Aeolian islands

The Aeolian Archipelago comprises seven islands representing the subaerial part of a large volcanic complex, most of which lies under the sea. The volcanic arc extends for about 200 km in the Tyrrhenian Sea. The Aeolian volcanic islands formed in the last 250,000 years, while the underwater portions are older; the oldest is the submarine volcano Sisifo, to the northwest of the island of Alicudi, which is 1.3 million years old. Volcanism is still active at Lipari, Vulcano, Stromboli and possibly Panarea; in the other islands volcanic activity ceased between 10,000 and 30,000 years
ago. The magmas of the Aeolian Islands are similar to those of the volcanoes of the “Fire Belt” in the Pacific Ocean.

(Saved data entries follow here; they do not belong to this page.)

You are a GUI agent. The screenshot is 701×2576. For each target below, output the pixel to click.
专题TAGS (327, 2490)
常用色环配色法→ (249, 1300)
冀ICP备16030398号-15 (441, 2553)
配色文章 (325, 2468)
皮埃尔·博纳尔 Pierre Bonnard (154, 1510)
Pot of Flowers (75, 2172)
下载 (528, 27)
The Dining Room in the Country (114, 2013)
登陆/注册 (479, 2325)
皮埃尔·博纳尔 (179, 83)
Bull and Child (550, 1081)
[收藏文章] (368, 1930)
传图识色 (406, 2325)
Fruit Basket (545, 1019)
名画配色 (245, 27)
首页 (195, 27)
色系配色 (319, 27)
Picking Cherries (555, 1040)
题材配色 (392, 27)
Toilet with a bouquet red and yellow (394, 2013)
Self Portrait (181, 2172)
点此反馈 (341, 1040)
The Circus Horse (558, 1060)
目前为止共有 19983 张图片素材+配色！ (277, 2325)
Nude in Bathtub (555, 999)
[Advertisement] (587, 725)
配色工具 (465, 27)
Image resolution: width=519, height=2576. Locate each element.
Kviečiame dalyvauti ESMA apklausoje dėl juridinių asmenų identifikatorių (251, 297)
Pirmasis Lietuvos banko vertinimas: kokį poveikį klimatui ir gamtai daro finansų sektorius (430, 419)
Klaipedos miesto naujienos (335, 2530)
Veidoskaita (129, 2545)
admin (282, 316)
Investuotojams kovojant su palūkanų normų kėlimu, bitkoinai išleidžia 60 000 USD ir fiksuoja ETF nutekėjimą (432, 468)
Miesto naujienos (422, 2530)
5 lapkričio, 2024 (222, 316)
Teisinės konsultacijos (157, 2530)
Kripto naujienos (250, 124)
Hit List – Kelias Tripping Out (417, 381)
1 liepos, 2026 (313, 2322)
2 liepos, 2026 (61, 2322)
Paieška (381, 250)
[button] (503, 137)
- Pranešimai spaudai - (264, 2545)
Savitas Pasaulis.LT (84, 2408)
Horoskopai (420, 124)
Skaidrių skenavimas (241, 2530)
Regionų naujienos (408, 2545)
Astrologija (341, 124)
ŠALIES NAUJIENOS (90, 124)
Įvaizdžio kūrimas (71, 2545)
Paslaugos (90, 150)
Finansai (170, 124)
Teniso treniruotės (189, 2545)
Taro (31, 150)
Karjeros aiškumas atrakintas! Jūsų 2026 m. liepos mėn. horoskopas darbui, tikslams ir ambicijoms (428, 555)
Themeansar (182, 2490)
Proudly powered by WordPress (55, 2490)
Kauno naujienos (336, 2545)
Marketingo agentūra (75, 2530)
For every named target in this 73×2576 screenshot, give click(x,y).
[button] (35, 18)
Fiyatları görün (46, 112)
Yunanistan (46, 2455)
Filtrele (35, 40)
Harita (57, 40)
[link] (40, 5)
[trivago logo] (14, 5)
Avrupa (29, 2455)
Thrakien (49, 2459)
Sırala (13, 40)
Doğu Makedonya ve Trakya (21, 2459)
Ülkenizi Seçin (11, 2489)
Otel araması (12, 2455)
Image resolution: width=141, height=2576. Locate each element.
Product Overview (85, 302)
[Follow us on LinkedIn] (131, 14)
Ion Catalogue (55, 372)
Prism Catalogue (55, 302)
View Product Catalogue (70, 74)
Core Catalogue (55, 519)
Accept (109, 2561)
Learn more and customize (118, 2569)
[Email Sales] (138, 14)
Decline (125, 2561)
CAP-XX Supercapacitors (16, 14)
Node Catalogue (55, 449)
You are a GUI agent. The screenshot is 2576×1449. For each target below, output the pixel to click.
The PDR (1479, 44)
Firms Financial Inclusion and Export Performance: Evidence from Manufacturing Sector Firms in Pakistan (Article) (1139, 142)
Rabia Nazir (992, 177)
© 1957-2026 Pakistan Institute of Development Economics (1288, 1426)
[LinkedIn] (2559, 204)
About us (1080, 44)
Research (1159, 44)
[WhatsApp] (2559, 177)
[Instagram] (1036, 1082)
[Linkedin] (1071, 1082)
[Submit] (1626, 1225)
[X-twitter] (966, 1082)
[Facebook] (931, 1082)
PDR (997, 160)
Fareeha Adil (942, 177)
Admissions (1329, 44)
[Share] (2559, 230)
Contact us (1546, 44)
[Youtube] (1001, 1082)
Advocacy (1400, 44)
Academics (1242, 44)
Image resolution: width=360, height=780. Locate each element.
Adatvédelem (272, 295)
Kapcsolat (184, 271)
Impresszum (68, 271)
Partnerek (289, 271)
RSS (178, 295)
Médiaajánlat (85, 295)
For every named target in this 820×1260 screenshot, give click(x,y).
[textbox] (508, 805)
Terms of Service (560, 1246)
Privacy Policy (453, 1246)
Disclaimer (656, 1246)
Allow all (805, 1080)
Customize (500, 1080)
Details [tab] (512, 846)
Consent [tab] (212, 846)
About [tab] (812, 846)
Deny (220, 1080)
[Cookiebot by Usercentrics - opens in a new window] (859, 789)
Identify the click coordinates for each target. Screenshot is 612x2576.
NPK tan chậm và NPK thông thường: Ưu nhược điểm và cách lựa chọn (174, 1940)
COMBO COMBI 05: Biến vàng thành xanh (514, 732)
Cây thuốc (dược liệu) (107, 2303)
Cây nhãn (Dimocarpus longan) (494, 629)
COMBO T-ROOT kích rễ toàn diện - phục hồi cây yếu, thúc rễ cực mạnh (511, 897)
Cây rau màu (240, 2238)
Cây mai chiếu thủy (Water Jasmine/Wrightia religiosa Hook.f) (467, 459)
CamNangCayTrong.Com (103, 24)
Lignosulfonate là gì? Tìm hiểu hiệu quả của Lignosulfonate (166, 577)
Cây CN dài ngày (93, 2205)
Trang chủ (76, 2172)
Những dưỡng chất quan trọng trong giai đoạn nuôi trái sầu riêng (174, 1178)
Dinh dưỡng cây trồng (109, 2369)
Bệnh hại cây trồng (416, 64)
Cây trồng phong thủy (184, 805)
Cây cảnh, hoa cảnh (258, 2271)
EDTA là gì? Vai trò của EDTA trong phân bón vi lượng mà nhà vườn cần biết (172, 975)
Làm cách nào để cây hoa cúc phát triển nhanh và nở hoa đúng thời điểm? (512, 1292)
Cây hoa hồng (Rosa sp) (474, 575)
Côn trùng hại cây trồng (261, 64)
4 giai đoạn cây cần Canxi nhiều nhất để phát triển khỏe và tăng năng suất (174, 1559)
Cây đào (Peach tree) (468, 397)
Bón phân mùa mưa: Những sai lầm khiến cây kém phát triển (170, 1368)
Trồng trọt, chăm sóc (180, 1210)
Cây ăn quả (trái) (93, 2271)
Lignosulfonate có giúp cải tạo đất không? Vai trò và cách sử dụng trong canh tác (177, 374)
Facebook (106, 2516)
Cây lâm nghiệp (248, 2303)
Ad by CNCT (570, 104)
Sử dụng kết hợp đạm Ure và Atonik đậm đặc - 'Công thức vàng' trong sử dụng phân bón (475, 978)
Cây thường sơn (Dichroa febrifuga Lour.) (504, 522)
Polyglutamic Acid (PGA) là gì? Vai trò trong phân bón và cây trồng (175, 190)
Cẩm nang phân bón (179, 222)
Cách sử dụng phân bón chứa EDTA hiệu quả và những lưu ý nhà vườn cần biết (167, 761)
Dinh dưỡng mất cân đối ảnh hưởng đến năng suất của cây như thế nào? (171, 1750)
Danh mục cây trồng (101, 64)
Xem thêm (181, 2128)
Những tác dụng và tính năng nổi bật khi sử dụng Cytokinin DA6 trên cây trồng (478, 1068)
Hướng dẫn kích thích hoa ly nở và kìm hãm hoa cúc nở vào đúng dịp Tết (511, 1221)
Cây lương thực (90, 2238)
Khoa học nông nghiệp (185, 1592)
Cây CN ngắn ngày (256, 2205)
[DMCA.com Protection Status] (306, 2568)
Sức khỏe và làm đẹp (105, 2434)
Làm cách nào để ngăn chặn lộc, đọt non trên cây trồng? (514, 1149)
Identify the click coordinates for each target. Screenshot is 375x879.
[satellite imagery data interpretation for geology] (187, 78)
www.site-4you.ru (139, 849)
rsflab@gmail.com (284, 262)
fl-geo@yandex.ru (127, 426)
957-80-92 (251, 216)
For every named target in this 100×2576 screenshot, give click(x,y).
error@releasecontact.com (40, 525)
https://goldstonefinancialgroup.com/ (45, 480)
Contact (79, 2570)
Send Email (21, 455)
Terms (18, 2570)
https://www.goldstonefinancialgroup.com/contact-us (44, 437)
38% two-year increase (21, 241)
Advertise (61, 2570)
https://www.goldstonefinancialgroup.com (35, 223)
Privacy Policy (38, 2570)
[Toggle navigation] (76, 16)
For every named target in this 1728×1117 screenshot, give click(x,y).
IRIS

These magmas are typical of subduction zones, where an oceanic lithospheric plate slides beneath a continental one, producing magma which rises to create volcanic island arcs (like Japan and Indonesia) or volcanic cordilleras, like the Andes, and generating earthquakes along an inclined plane (plane of Benioff). In the southern Tyrrhenian Sea the African plate slides beneath the European plate, producing the volcanic arc of the Aeolian Islands and forming an inclined seismic zone that extends down to 300-400 kilometers beneath the Tyrrhenian Sea.